Firstly, go down rabbit holes. Other than devouring the works of an artist you admire, learn everything there is to know about her way of thinking — Read her essays, her letters, her interviews — So that you could have a glimpse into her mind and the thinking behind her work. That being said, it’s worth doing some research on her influences as well. Find out about the artists she likes, and look for traces in her work that would indicate how she was influenced by them. While you’re at it, repeat all the same steps for her influences too. As you do this long enough, you’ll start to see both unique qualities as well as common patterns in the artists you study.

Secondly, find the “why” behind the “what”. In an interview with Guitar Center, John Mayer gave an insight on how he studies his influences. He said, “My advice might sound a little unfun, but everything you learn — Learn the thing that is the building block for the thing you just learned. And that might be scales, instead of just parts of songs. Trace back why you like the thing, and learn the thing that made the thing you like, and you will be five times better every time you do that.”

Illustrating the intro of his song Gravity, he demonstrates that if all you learn is which notes to play, then “You don’t have an understanding of the guitar. You have an understanding of Gravity”. Instead, he suggests the learner to understand that the intro is a part of a larger scale that works across the neck of the guitar.

He challenges the learner to rip him off not by replicating Gravity, but by creating something different from the same scale. “Whatever you learn is the tip of the iceberg. Dive underwater and find the rest of the iceberg, and you can rip me off in more fundamental ways — And I mean this,” he said. “Use a different part of that scale but learn the rest of it. And then you can always play with that vocabulary.”

He added, “So everything you learn — Learn why, and then reverse-engineer it. Do it every time you want.”

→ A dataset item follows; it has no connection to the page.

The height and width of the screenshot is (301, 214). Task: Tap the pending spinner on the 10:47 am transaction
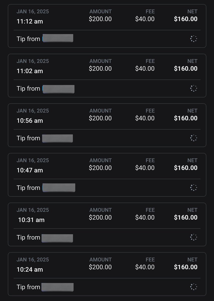tap(194, 188)
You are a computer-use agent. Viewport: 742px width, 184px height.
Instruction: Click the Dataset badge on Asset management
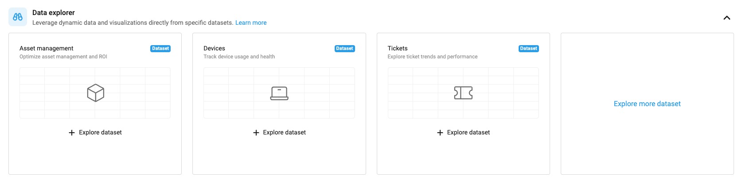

As we close off this article, note that in learning from your distant mentors, you’re not trying to be like them. You’re trying to be like you. The point is to learn how your craft works, and then get your own ideas so you can create something utterly new and different.

As Austin Kleon wrote in Steal Like an Artist, “In the end, merely imitating your heroes is not flattering them. Transforming their work into something of your own is how you flatter them. Adding something to the world that only you can add.”